> **Problem requirements**
Write out, word for word, the part of the Thomas White biography that begins with the words "Thomas White (c.1550–1624)" and ends with "23 November 1575.".

> **Passage for review**
↓

Thomas White (c.1550–1624) was an English clergyman, founder of Sion College, London, and of White's professorship of moral philosophy at the University of Oxford. Thomas Fuller in Worthies of England acquits him of being a pluralist or usurer; he made a number of other bequests, and was noted in his lifetime for charitable gifts.
The son of John White, a Gloucestershire clothier, he was born about 1550 in Temple Street, Bristol. He entered as student of Magdalen Hall, Oxford, in 1566, graduated B.A. 25 June 1570, M.A. 12 October 1573, took holy orders and became a noted preacher. He moved to London, and was rector of St. Gregory by St. Paul's, a short time before being made vicar of St. Dunstan-in-the-West, 23 November 1575.
On 11 December 1581 he received the degree of B.D. and that of D.D., on 8 March 1585. He was appointed treasurer of Salisbury on 21 April 1590, canon of Christ Church, Oxford, 1591, and canon of Windsor 1593.
He died on 1 March 1624, and was buried in the chancel of St. Dunstan-in-the-West, Fleet Street. Both of his wives were buried in the same church. After his death the university of Oxford honoured his memory in a public oration delivered by William Price, the first reader of the moral philosophy lecture founded by White. There was no monument to his memory until 1876, when Sion College and the trustees of the charities at Bristol caused one, designed by Arthur William Blomfield, to be erected near his grave.
In 1578 Francis Coldock printed for him A Sermon preached at Pawles Crosse on Sunday the ninth of December, 1576, London, in which he attacks the vices of the metropolis (pp. 45–8), and specially refers to theatre-houses and playgoing; and also 'A Sermon preached at Pawles Crosse on Sunday the thirde of Nouember, 1577, in the time of the Plague,' London. The Paul's Cross preachings against plays are referred to by Stephen Gosson (Playes confuted in Five Actions, 1590). Fuller states that White 'was afterwards’ related to Sir Henry Sidney, whose funeral sermon he preached. [1] In 1589 he printed another Sermon at Paule's Crosse, preached on the queen's day.
By his will, dated 1 October 1623, besides a long list of smaller legacies, he left money for lectureships at St. Paul's, at St. Dunstan's, and one for the Newgate prisoners; but his chief bequest was £3,000 for the purchase of premises 'fit to make a college for a corporation of all the ministers, parsons, vicars, lecturers, and curates within London and suburbs thereof; as also for a convenient house or place fast by, to make a convenient almeshouse for twenty persons, viz. ten men and ten women.' This was afterwards known as Sion College, designed as a guild of the clergy of the city of London and its suburbs, placing them in the same position as most other callings and professions who enjoyed charters of incorporation, and with common privileges and property. To the exertions of John Simpson, his cousin, and one of his executors are chiefly due the charter obtained in 1630 incorporating the college, and also the erection of the building at London Wall in 1629, where the library remained until it moved to a new building on the Victoria Embankment in 1886. Simpson was the builder and founder of the major library of the institution.
In 1613 he erected and endowed a hospital in Temple St., Bristol, called the Temple Hospital, for eight men and two women, and one man and one woman were afterwards added by himself. [2] In 1622 he gave to Bristol houses in Gray's Inn Lane, London, to support various charities. He had friendly relations with the Merchant Taylors' Company; White in his will made the company nominators to eight out of the twenty places provided in his almshouses at Sion College, and the company were also connected as auditors with the moral philosophy lecture which he had founded at Oxford in 1621. Five exhibitions were made for scholars of Magdalen Hall, and the manor of Langdon Hill, Essex, was conveyed to the university.
He requested John Vicars, John Downeham, and John Simpson to examine and perfect his manuscript sermons and lectures on the Hebrews, and print them, as well as a volume of 'Miscellanea,' from his papers. These two wishes were not carried out.

↑

> **Data provided**
↓

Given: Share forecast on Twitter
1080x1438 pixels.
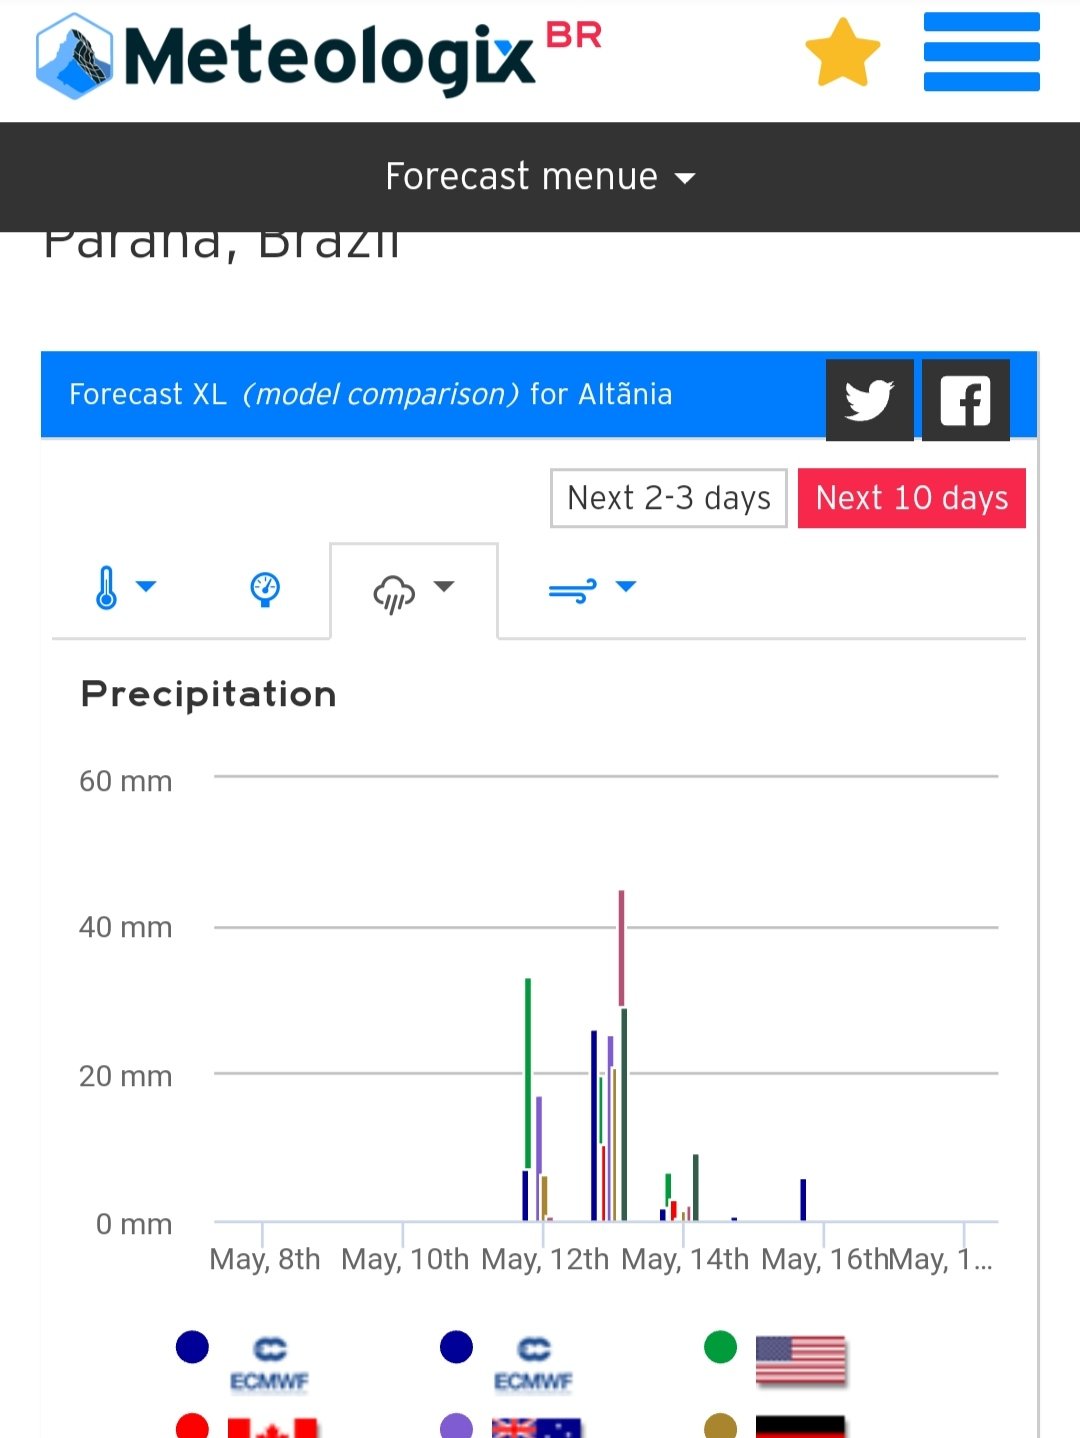Looking at the screenshot, I should point(869,400).
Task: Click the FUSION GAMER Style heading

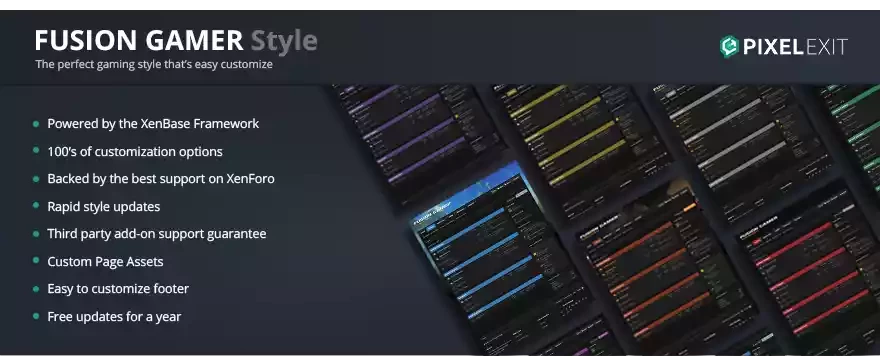Action: 176,41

↑

> **Output for this task**
Thomas White (c.1550–1624) was an English clergyman, founder of Sion College, London, and of White's professorship of moral philosophy at the University of Oxford. Thomas Fuller in Worthies of England acquits him of being a pluralist or usurer; he made a number of other bequests, and was noted in his lifetime for charitable gifts.
The son of John White, a Gloucestershire clothier, he was born about 1550 in Temple Street, Bristol. He entered as student of Magdalen Hall, Oxford, in 1566, graduated B.A. 25 June 1570, M.A. 12 October 1573, took holy orders and became a noted preacher. He moved to London, and was rector of St. Gregory by St. Paul's, a short time before being made vicar of St. Dunstan-in-the-West, 23 November 1575.